PHASE OF CARE: Transition phase after active treatment
Prophylaxis using second-generation azole antifungal agents significantly reduced IFIs as compared to first-generation agents (OR = 0.47, 95% CI 0.32–0.69, I2 = 0%, p = 0.0001; four trials, 2,267 patients) and also significantly reduced invasive aspergillosis (OR = 0.28, 95% CI 0.17–0.48, I2 = 28%, p < 0.00001; four trials, 2,267 patients). Additionally, posaconazole significantly reduced the incidence of fungal infection (OR = 0.40, 95% CI 0.19–0.87, I2 = 52%, p = 0.02; two trials, 1,202 patients), but voriconazole did not (OR = 0.56, 95% CI 0.30–1.04, I2 = 0%, p = 0.06; two trials, 1,065 patients). Second-generation azoles significantly reduced IFIs (OR = 0.47, 95% CI 0.31–0.71, I2 = 0%, p = 0.0003; three trials, 1,744 patients) and invasive aspergillosis (OR = 0.31, 95% CI 0.13–0.52, I2 = 44%, p < 0.0001; three trials, 1,744 patients) when compared to fluconazole.

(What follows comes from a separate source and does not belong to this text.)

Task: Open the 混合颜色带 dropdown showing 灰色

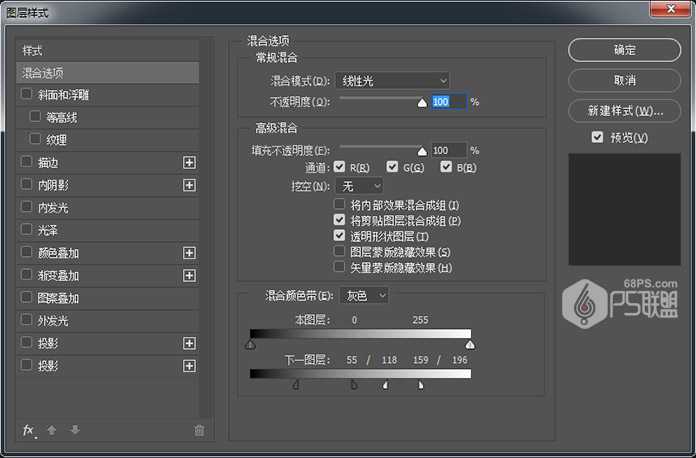Action: 364,296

When compared to itraconazole, second-generation azoles resulted in significantly fewer IFIs (OR = 0.35, 95% CI 0.14–0.87, I2 = 35%, p = 0.02; two trials, 827 patients) and cases of invasive aspergillosis (OR = 0.11, 95% CI 0.03–0.40, I2 = 0%, p = 0.0008; two trials, 827 patients).
Significantly fewer patients receiving prophylaxis with second-generation azoles required empirical antifungal therapy (OR = 0.62, 95% CI 0.50–0.77, I2 = 0%, p < 0.0001; three trials, 1,667 patients). Despite these findings, no difference was noted in overall mortality in patients receiving antifungal prophylaxis with second-generation or first-generation azoles (OR = 0.81, 95% CI 0.64–1.01, I2 = 0%, p = 0.06; three trials, 1,802 patients).

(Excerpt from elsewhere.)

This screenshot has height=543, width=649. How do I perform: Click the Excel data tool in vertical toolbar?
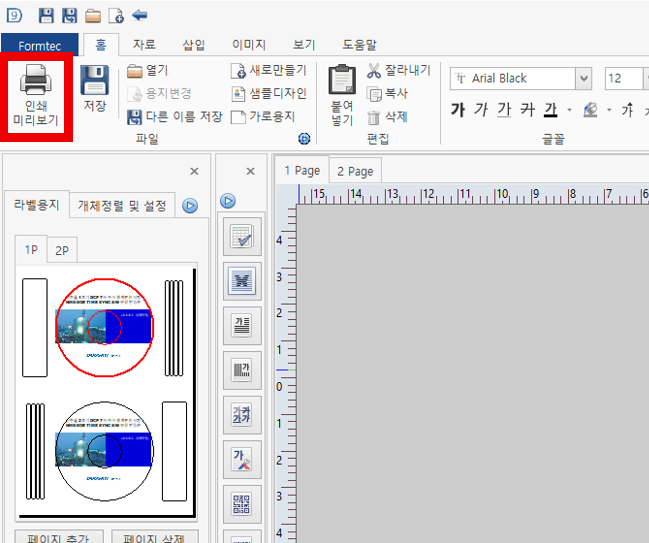[x=241, y=281]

Patients with hematologic malignancies are at increased risk of IFIs, with invasive aspergillosis being particularly worrisome. Second-generation azoles appear to be superior to first-generation azoles in regards to prevention of IFIs, including invasive aspergillosis, without increased risk of adverse events. Second-generation agents also have better bioavailability and fewer drug-drug interactions than first-generation agents.
This meta-analysis suggests that antifungal prophylaxis with second-generation azoles is more effective than first-generation azoles in prevention of IFIs, and without increase in adverse events. Interestingly, no difference was observed in overall mortality.